One of the complicating aspects of life is that each of us wears many hats. Yes, we are gardeners, but each of us also plays other roles, including being neighbors. That means that when it is time to work in the garden or backyard, it’s important to think not just like a gardener, but also like a neighbor.
It’s entirely possible to be a good, efficient gardener and a caring neighbor at the same time, but it requires awareness and consideration. Read on for more ideas on garden etiquette, including lawn mower etiquette.
Condensing the broad subject of garden etiquette into one phrase is easy: be a good neighbor. However, figuring out how to be a good neighbor when it comes to maintaining your property takes a little more effort.
Part of this depends on where you live. Anyone in a rural environment with ample land can get by with much less investment in neighbors’ comfort. City dwellers, though, might have a little slice of land surrounded by others with equally small, but precious, yards. This is when the most attention to neighbors is called for.
Lawn Mowing Etiquette
Not everyone keeps a traditional turfgrass lawn anymore, and if you have converted to native grasses, you are to be commended. Many people still love their lawns despite the water and maintenance they need, including regular mowing.

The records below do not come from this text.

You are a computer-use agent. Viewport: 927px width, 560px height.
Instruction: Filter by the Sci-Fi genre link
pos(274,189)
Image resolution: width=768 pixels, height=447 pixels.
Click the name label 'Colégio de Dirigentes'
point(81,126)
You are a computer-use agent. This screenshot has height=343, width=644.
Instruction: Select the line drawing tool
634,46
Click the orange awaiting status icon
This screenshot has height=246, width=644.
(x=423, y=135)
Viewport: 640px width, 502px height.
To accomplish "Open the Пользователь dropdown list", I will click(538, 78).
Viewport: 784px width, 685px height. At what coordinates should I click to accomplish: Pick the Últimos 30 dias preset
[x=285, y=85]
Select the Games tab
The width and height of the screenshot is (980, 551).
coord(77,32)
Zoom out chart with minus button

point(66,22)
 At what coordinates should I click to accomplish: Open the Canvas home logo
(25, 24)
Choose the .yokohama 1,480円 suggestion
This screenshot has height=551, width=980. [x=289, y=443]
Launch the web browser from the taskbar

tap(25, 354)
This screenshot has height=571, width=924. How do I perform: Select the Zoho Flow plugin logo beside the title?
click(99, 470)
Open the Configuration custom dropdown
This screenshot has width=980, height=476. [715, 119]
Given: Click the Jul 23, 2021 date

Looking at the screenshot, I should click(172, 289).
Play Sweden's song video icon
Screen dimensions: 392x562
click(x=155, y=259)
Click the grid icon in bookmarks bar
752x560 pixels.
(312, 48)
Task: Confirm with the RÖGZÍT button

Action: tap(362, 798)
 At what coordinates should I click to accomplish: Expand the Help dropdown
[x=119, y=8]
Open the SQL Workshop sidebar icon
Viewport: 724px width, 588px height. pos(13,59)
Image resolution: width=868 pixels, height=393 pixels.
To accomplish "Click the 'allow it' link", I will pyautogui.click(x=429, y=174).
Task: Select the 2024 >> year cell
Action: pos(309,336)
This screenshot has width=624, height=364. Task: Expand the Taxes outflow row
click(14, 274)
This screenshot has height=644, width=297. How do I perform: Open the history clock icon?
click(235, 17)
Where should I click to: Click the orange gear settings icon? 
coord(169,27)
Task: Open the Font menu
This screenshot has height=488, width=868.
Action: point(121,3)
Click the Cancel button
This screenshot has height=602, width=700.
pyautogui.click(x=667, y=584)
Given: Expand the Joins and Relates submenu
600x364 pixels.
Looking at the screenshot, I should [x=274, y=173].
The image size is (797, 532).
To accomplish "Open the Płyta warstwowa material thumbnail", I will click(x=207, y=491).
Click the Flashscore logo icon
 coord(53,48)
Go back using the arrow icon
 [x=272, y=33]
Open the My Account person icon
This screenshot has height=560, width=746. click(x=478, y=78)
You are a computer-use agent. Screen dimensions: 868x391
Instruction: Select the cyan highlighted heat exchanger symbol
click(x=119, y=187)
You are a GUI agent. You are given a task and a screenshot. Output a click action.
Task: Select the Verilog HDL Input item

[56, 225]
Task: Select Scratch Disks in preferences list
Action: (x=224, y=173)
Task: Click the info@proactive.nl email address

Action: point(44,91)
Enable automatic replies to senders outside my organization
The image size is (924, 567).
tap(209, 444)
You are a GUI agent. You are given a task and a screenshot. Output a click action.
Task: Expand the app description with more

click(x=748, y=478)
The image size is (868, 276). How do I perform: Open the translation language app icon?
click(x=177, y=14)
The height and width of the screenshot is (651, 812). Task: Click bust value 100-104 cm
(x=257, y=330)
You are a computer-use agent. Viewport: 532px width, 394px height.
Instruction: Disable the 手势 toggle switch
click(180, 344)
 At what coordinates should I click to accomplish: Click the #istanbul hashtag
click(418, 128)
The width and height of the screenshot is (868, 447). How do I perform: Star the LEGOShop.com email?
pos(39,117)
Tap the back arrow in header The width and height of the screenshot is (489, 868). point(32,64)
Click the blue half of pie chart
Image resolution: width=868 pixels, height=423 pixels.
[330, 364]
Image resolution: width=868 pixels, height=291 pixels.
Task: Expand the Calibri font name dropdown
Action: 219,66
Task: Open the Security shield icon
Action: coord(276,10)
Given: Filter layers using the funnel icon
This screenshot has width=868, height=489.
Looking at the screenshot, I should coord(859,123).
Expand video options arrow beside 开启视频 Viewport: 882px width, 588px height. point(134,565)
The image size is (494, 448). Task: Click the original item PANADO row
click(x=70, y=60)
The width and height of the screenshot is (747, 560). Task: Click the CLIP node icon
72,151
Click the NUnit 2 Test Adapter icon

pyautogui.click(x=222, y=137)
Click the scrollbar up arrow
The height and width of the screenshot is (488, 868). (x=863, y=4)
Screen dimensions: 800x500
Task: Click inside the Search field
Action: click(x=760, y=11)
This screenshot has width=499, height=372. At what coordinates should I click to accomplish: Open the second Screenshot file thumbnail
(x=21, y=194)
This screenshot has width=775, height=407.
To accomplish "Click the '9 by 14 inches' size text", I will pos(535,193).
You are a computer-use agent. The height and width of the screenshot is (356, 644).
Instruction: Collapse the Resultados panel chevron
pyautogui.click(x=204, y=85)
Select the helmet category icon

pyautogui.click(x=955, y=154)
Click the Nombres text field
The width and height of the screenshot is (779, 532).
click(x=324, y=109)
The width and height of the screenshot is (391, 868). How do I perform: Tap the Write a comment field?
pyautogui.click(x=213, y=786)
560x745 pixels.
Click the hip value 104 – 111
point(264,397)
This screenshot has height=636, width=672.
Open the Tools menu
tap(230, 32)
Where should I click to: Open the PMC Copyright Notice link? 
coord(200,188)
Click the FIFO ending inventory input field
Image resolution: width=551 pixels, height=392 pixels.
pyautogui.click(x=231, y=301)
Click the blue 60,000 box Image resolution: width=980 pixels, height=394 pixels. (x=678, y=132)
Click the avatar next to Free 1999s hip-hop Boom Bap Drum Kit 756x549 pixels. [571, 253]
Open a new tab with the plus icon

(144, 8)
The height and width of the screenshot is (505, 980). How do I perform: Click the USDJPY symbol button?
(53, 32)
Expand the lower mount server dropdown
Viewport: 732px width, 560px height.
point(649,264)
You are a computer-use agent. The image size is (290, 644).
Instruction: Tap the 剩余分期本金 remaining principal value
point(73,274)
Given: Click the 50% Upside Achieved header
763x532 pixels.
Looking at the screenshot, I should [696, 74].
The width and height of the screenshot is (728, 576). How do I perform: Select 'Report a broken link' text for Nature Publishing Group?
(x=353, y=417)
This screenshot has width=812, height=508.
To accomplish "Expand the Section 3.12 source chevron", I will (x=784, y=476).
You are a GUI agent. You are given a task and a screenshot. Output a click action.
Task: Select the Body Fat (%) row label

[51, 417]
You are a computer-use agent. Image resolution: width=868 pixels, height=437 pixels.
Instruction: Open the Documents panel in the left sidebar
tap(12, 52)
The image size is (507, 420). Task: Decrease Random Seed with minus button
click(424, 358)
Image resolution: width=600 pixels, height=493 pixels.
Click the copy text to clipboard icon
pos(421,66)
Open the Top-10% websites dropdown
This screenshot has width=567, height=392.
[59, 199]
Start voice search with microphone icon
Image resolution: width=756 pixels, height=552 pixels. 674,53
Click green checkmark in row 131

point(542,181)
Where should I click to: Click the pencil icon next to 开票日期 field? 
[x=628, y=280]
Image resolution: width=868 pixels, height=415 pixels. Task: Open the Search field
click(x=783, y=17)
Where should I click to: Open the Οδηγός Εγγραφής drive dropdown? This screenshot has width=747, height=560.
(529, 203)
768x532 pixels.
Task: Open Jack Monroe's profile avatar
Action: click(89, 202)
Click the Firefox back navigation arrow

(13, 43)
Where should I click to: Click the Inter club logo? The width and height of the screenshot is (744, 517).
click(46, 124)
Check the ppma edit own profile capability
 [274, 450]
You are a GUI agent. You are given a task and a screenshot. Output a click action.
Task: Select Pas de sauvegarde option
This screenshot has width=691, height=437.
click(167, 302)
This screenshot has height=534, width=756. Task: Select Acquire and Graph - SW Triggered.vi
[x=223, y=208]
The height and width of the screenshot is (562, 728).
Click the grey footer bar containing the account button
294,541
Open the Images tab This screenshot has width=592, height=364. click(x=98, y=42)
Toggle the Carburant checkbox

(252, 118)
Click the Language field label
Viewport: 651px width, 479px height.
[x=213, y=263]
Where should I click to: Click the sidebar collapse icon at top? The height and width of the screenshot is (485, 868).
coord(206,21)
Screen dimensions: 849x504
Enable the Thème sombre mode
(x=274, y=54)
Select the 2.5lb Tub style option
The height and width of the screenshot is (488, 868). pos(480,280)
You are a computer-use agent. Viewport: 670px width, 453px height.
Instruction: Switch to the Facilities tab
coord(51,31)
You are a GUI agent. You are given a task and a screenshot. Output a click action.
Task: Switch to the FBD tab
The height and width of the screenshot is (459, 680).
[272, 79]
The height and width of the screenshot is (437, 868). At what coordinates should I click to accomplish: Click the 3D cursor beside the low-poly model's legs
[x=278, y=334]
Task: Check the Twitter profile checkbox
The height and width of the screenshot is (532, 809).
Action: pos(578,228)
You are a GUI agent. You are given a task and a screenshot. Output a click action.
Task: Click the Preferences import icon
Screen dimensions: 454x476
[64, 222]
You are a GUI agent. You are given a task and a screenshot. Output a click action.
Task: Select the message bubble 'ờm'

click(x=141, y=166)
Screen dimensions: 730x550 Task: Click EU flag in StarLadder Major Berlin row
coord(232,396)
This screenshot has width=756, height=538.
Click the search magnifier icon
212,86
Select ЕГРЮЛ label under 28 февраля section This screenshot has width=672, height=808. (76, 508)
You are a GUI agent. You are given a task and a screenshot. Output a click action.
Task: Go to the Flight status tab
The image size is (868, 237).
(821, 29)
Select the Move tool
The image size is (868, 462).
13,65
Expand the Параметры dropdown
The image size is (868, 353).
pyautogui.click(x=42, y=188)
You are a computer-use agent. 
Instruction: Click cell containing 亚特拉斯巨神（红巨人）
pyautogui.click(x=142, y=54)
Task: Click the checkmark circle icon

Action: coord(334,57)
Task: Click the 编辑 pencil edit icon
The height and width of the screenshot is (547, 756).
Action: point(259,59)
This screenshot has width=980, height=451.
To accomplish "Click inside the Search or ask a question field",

It’s a little like “other people’s children.” While nobody finds the noise of their own lawn mowing annoying, the sound of the neighbor mowing at sunrise is irritating. How early is too early to mow? That will vary between neighborhoods, but dawn should not be a possibility. No mowing should take place before 9 A.M. on weekdays, 10 A.M. on weekends.
Get to Know Your Neighbors
There are many other ways to show good garden etiquette. Be sure your gardening habits do not leave a mess across the property line. Always ask before clipping back an overhanging shrub belonging to your neighbor or taking a cutting from an attractive flowering bush. Be careful to keep all sprays on your own garden.
Also, go out of your way not to disturb others when socializing. Late-night parties are a good example. Noise carries farther than one thinks, and loud neighbors outside at midnight can bother the entire block.
The best idea is to get to know your neighbors and their habits. Go over and introduce yourself, bring them garden flowers or homemade cookies, get to know their names and their schedules. Try to accommodate the neighbor who works late and the one with the new baby. Being kind is always good etiquette, and worth the effort.